The Convergence and Finkelstein reviews pose questions about corporate governance in the Australian media industry and about the political commitment (or capacity) to reform. Unsurprisingly the reports have been denounced, on occasion with a hyperbole that approaches chutzpah. There is no need, it seems, for government supervision and media executives/proprietors can of course be safely left to regulate themselves in this the best of all possible governance worlds. The three reports suggest that we might take a harder look. Can we leave regulation to those whose behaviour indicates that they need to be regulated? Do we require board members and senior executives to be “fit and proper persons”, individuals who are socially responsible and vigilant in self-policing of corporate misbehaviour? What happens if they are one-eyed?

Murdoch’s “blind eye”, wilful or otherwise, might be attributed to managerial overcommitment, with arguments for example that the empire is simply too big for close supervision and employees have started going feral after disregarding messages from the top or saving the chairman and close associates from bad news. A more dour view is that there is an ethical hollowness at the heart of News ... and at the heart of its competitors, some of which have been identified in the Leveson inquiry as engaging in the same problematical (even illegal) practices. From a historical perspective corporate misbehaviour in the media industry isn't exceptional. Murdoch - unlike some of his executives - compares favourably with figures such as Lord Beaverbrook (adept at insider trading en route to becoming a UK cabinet minister), Robert Maxwell (adept at the use of defamation action to silence inquiries while he gleefully looted the corporate pension fund and employed the very best legal technicians), the zany Ezra Norton, Alan Bond, Christopher Skase, Conrad Black and Kerry Packer.
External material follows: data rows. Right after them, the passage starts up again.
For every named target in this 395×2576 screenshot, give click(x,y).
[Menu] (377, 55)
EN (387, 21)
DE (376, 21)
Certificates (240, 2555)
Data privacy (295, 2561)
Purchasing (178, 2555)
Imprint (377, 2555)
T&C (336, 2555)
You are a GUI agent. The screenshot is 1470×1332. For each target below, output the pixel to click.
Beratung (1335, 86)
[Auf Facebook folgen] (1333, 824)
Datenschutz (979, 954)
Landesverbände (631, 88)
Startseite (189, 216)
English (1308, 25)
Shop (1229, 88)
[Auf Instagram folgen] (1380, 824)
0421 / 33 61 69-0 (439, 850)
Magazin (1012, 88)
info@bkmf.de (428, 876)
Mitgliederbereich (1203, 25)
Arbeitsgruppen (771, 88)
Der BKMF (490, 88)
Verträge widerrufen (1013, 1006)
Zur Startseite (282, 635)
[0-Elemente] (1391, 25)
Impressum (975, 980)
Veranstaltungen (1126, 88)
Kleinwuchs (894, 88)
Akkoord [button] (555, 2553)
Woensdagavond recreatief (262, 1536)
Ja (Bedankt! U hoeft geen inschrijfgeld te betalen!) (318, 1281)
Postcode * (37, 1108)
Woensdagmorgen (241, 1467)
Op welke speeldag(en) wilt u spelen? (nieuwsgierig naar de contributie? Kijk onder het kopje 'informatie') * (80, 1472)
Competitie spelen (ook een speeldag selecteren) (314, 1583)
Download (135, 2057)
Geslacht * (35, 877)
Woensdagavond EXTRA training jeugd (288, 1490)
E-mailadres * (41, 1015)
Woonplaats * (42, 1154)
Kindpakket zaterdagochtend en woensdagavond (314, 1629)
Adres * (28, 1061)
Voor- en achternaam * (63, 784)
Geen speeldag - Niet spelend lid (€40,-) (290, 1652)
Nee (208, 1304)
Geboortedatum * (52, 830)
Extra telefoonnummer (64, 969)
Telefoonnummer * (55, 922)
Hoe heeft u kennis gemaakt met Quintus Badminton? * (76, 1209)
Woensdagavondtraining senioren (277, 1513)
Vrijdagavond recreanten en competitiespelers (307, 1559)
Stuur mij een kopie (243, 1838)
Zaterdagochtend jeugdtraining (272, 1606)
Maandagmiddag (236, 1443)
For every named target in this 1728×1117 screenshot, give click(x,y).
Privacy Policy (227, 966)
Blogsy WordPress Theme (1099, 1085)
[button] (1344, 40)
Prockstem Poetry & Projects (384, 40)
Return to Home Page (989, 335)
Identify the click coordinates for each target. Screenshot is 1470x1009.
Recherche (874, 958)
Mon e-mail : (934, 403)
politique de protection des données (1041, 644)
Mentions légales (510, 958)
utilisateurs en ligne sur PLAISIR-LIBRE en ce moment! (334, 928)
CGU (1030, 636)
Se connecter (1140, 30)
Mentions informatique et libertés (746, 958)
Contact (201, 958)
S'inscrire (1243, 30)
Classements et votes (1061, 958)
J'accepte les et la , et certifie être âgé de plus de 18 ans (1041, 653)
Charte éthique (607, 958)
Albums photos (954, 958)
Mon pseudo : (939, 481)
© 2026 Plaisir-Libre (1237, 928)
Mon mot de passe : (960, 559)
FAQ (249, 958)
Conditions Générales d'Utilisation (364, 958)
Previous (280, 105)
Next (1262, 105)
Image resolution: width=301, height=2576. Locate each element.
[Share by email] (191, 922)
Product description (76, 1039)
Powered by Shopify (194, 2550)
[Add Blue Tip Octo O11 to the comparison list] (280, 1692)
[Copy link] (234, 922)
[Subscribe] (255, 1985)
An assumption of Australian exceptionalism – that corporate misbehaviour is somehow restricted to Tokyo, London and New York rather than filtering down to local executive suites and board rooms – is naïve and regrettable. It’s abetted by a generation of MBA factories that have turned a Murdochian blind eye to notions of corporate social responsibility and best practice corporate governance, evident in for example the ingenuity [PDF] of blue chip James Hardie in offshoring its assets while leaving asbestos victims behind.

The Finkelstein Review suggested that we need to look hard – and make some tough decisions – regarding the balance between media self-regulation and public oversight. Given the media’s preoccupation with the Slipper Affair it is unlikely that either an ALP or Coalition Government will make those decisions.